• **TASK DESCRIPTION**: The copy must match the data word for word and contain no pictures.

Screenshot grounding data
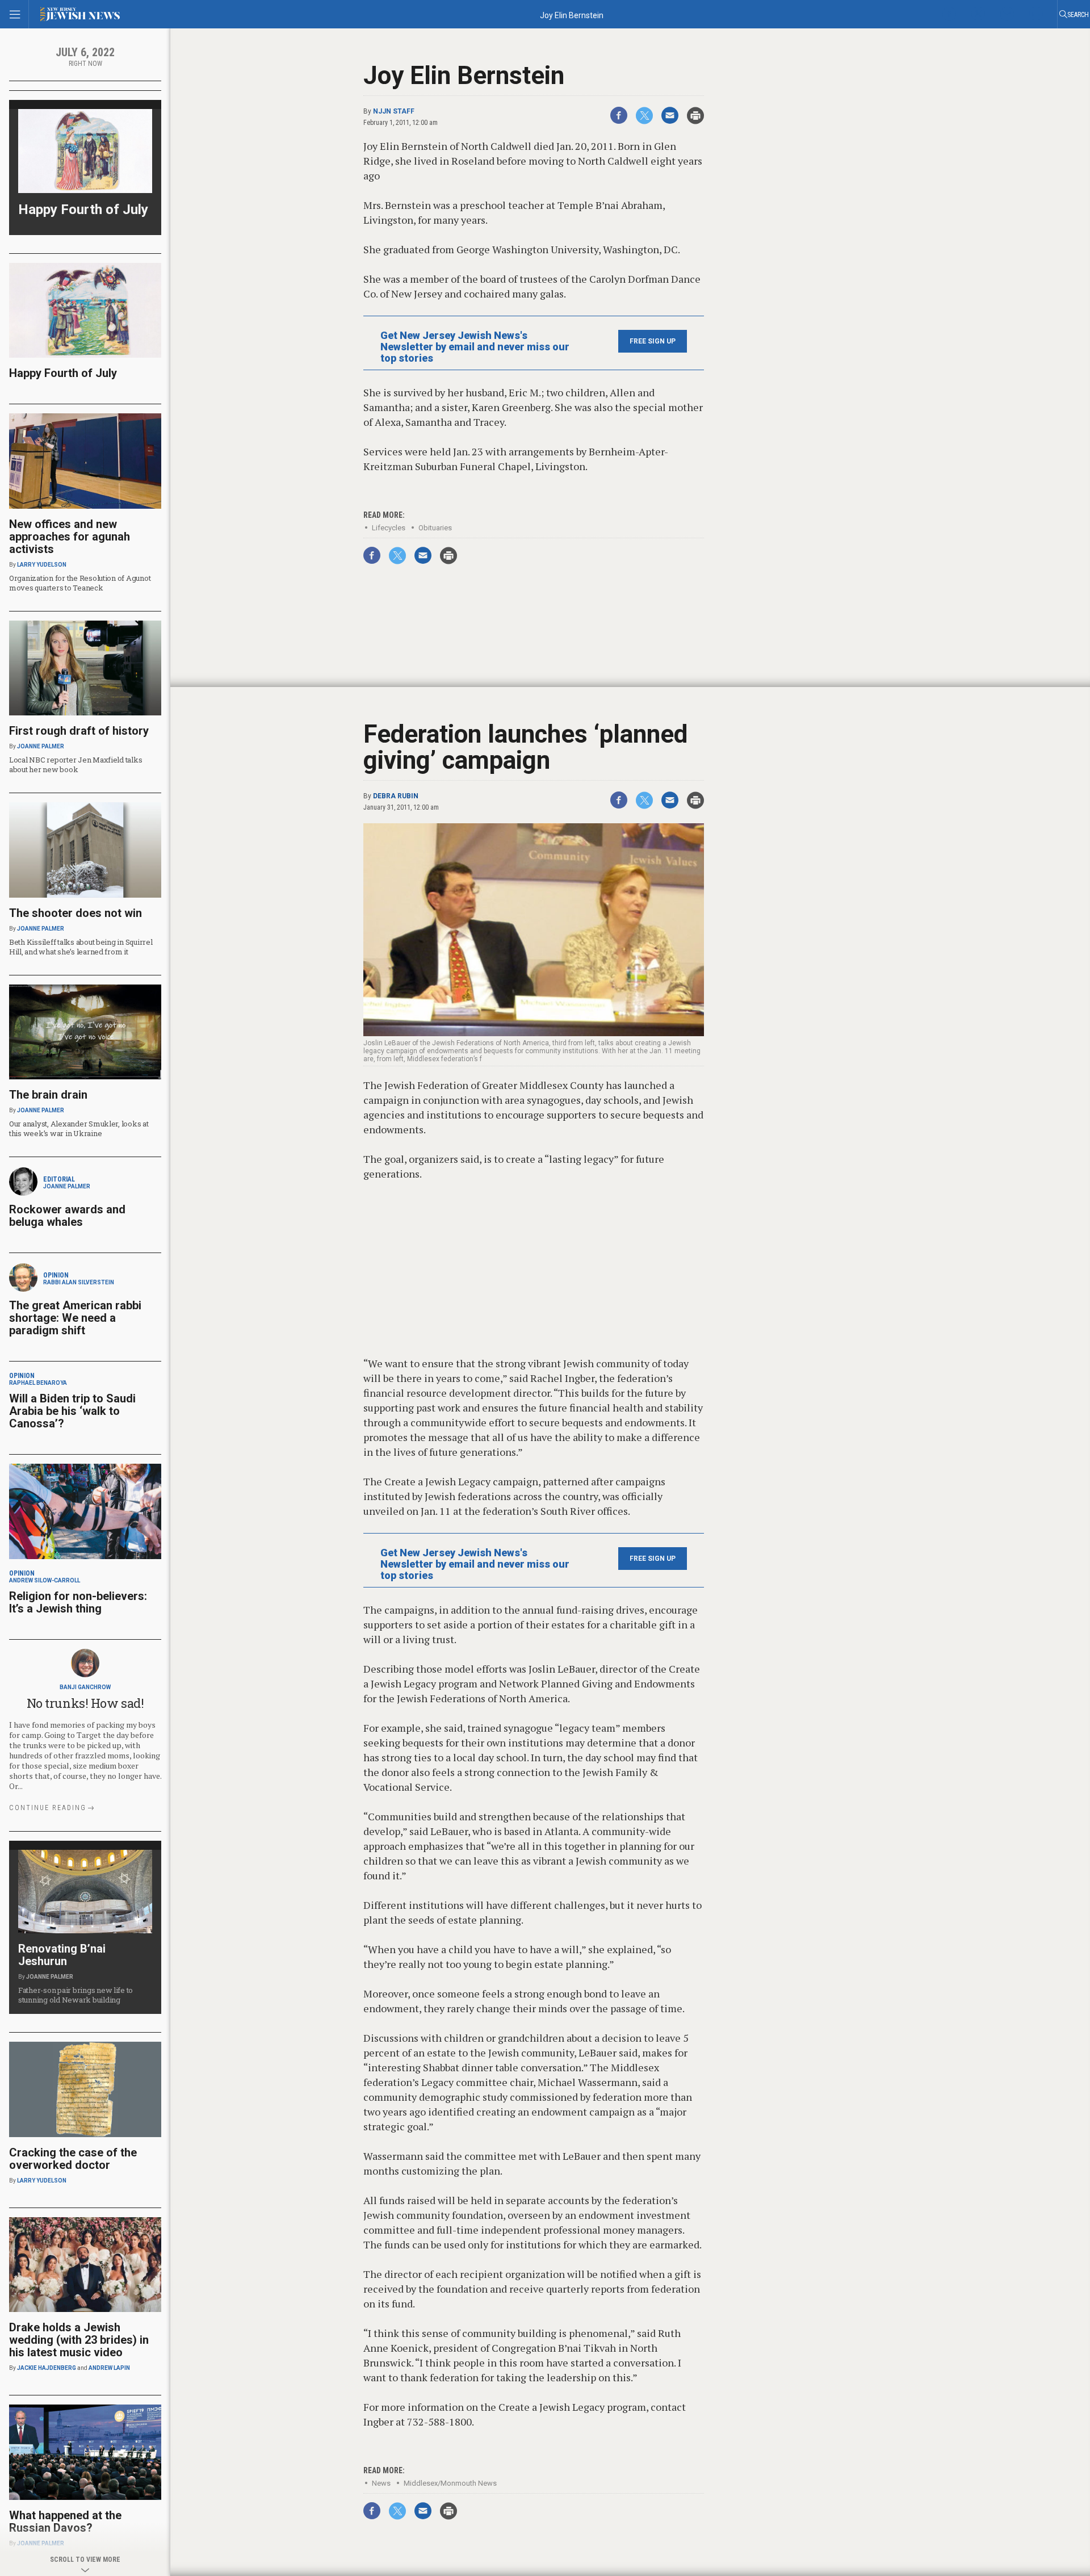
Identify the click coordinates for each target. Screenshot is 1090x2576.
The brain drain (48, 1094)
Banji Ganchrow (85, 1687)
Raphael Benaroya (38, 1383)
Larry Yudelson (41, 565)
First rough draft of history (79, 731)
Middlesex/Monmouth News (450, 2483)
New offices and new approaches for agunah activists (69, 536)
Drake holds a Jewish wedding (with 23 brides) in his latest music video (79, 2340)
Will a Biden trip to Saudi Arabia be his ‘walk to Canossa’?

• **RESULT BELOW**:
Identify the click coordinates for each target. Screenshot is 1090x2576.
The brain drain (48, 1094)
Banji Ganchrow (85, 1687)
Raphael Benaroya (38, 1383)
Larry Yudelson (41, 565)
First rough draft of history (79, 731)
Middlesex/Monmouth News (450, 2483)
New offices and new approaches for agunah activists (69, 536)
Drake holds a Jewish wedding (with 23 brides) in his latest music video (79, 2340)
Will a Biden trip to Saudi Arabia be his ‘walk to Canossa’?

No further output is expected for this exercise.